EXERCISE DIRECTIONS:
Copy out all of the lines below exactly; the pictures do not belong in the copy.

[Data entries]
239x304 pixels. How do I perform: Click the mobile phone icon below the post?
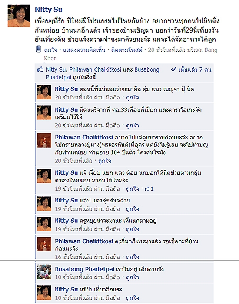pyautogui.click(x=38, y=49)
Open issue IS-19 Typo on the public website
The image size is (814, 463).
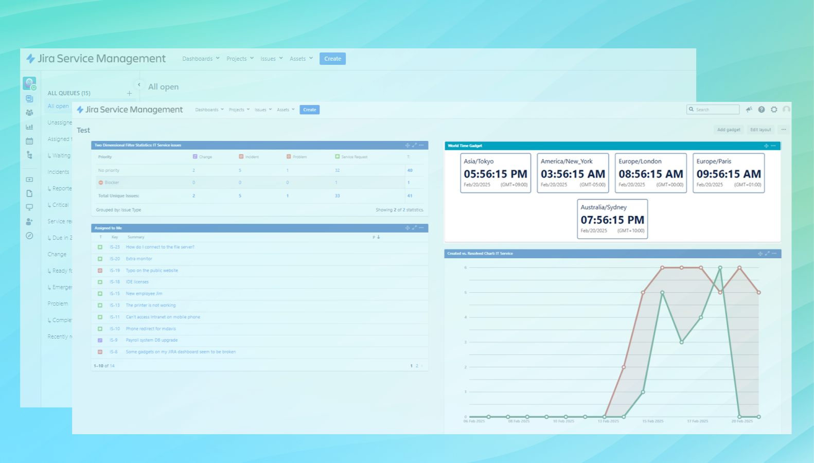coord(152,271)
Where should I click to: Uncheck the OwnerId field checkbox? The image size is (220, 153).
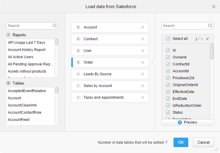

COMPLETED TASK:
239x304 pixels. How do I perform: Click the mobile phone icon below the post?
pyautogui.click(x=38, y=49)
Open issue IS-19 Typo on the public website
The image size is (814, 463).
coord(152,271)
Where should I click to: Uncheck the OwnerId field checkbox? The image size is (220, 153).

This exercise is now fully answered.